Math 202C: Lecture 18

Written by a countably infinite number of monkeys with an uncountably infinite number of typewriters, edited by Andrew Dennehy

In a bold twist on the standard formula, in this lecture post we will be discussing math. Specifically, we will be discussing the Cohn-Uman algorithm and how representation theory can provide us an algorithm to multiply two matrices together. We will then see how this perspective could potentially help us prove an important theorem in complexity theory, namely that there exists an algorithm which computes the product of two n\times n matrices in O(n^{2+\epsilon}) time for any \epsilon>0. Before we get to that, though, we will first cover an algorithm with many similarities to the one we will be discussing.

Consider the problem of multiplying two polynomials

p(x)=p_0+p_1x+\cdots +p_{n-1}x^{n-1}

q(x)=q_0+q_1x+\cdots +q_{n-1}x^{n-1}

The na├»ve approach would be the one that’s taught in high school, namely finding all the a_ib_j terms and using them to calculate the coefficients of p(x)q(x).

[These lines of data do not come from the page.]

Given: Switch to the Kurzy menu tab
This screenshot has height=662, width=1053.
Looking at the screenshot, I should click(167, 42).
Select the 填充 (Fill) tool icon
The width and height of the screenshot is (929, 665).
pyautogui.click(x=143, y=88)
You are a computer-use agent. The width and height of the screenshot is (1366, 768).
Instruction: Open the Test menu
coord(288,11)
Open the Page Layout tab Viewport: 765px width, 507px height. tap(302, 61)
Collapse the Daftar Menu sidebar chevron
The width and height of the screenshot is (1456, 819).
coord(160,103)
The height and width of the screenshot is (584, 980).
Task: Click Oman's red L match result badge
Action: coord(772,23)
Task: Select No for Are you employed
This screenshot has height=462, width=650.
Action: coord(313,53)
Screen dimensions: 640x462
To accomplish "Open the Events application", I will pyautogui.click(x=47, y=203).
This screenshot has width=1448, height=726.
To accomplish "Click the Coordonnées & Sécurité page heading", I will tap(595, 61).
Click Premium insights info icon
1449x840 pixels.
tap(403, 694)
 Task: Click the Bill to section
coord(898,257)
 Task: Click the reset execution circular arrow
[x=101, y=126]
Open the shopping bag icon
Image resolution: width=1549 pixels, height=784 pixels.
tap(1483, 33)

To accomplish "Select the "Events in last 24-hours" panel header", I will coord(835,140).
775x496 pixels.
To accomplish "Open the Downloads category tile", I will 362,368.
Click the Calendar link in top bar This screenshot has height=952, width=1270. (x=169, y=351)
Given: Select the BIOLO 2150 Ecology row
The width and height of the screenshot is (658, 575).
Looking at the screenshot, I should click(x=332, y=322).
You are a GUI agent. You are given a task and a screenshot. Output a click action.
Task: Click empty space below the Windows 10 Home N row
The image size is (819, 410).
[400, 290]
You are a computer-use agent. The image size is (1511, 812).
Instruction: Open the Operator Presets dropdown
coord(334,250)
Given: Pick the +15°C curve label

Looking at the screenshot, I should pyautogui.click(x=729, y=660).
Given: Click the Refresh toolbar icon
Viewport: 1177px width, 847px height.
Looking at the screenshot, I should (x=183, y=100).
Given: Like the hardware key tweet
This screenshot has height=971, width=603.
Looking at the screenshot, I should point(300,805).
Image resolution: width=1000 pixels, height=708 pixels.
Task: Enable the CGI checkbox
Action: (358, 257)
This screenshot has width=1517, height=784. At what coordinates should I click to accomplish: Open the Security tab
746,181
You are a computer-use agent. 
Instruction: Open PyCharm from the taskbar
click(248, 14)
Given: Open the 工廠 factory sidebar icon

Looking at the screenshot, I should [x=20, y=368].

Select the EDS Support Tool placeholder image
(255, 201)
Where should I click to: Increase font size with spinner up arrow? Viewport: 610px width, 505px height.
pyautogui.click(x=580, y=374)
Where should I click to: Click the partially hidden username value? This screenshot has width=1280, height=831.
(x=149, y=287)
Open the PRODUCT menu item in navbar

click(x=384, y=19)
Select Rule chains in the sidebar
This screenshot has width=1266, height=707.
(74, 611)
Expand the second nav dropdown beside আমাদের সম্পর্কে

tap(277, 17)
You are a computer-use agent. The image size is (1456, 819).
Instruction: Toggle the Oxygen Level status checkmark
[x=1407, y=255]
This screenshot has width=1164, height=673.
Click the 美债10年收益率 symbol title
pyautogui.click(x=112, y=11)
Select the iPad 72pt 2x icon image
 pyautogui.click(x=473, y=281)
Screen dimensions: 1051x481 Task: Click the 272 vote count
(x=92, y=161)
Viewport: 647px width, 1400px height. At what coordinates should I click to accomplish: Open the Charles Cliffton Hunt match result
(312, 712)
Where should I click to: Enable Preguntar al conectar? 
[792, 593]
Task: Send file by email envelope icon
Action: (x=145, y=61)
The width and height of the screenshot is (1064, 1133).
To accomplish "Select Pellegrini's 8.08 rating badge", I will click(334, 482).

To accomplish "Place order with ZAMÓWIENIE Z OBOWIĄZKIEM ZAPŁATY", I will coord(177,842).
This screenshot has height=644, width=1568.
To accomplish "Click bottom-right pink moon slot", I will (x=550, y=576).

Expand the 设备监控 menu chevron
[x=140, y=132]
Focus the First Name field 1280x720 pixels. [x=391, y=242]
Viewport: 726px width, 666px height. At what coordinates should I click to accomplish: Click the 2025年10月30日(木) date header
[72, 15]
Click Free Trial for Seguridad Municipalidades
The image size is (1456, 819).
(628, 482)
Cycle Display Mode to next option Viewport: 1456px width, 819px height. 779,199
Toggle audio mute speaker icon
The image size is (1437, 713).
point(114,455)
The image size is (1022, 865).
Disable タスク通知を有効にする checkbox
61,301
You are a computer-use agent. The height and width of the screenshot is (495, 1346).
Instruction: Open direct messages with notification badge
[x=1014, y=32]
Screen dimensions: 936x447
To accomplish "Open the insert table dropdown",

However, we’re significantly cooler than high school students, so we’re going to use some significantly cooler math. First, we introduce the concept of the discrete Fourier transform. Let \omega_n=e^{i \frac{2\pi}{n}} be the n-th root of unity. The DFT of a vector v given by

\hat{v} := \begin{bmatrix}1 & 1 & 1 & \cdots & 1 \\  1 & \omega_n &  \omega_n^2 & \cdots &  \omega_n^{n-1} \\ \vdots & \vdots  & \vdots  & \ddots  & \vdots \\  1 & \omega_n^{n-1} &  \omega_n^{2(n-1)} & \cdots &  \omega_n^{(n-1)^2}  \end{bmatrix} v

Equivalently, if v_i is the i-th component of v,

\hat{v}_i := v_0+v_1  \omega_n^{k} + \cdots + v_n\omega_n^{nk}

So, if we apply this transformation to the vector of coefficients of p, we get that

\hat{p}_k= p_0+p_1  \omega_n^{k} + \cdots + p_n\omega_n^{nk} =p(\omega_n^k)

So, the problem of finding the Fourier coefficients of p is equivalent to the problem of evaluating p at 1,\omega_n,\omega_n^2,...,\omega_n^{n-1}. From now on, assume n is a power of 2, since if it isn’t we can just add a bunch of 0 coefficients until we have a power of 2. Define the following two polynomials:

p_0(x)=p_0+p_2x + \cdots + p_{n-2} x^{n/2-1}

p_1(x)=p_1+p_3x + \cdots + p_{n-1} x^{n/2-1}

This lets us decompose p as

p(x)=p_0(x^2)+xp_1(x^2)

So, instead of evaluating p at all those powers of \omega_n, we can instead evaluate p_0 and p_1 at 1,\omega_n^2, ..., \omega_n^{2(n-1)} and then combine the results. So, we have reduced the problem of plugging n numbers into a degree n polynomial into plugging n/2 numbers (specifically the n/2-th roots of unity) into two degree n/2 polynomials. Because we’ve assumed that n is a power of 2, so is n/2, meaning we can repeat the same algorithm for p_0 and p_1. We can apply this process repeatedly, which gives us a recursive algorithm with complexity O(n \log n) for calculating the coefficients. Similarly, one can show that we can invert the DFT by applying the same process to the polynomial

\hat p (x)=\hat{p}_0+\hat{p}_1 x + \cdots + \hat{p}_n x^{n}

with \omega_n replaced with \omega_n^{-1}=\omega_n^{n-1} and then dividing the result by n. The upshot of all of this work is that

\widehat{p q}_k = [pq](\omega_n^k) = p(\omega_n^k) q(\omega_n^k)=\hat p_k \hat q_k

So, we can calculate the Fourier coefficients of pq by calculating the coefficients of each polynomial independently and multiplying them together. Since this has linear complexity and both the Fourier and Inverse Fourier transforms have n\log n complexity, this method gives us an O(n\log n) complexity algorithm to multiply two degree n polynomials.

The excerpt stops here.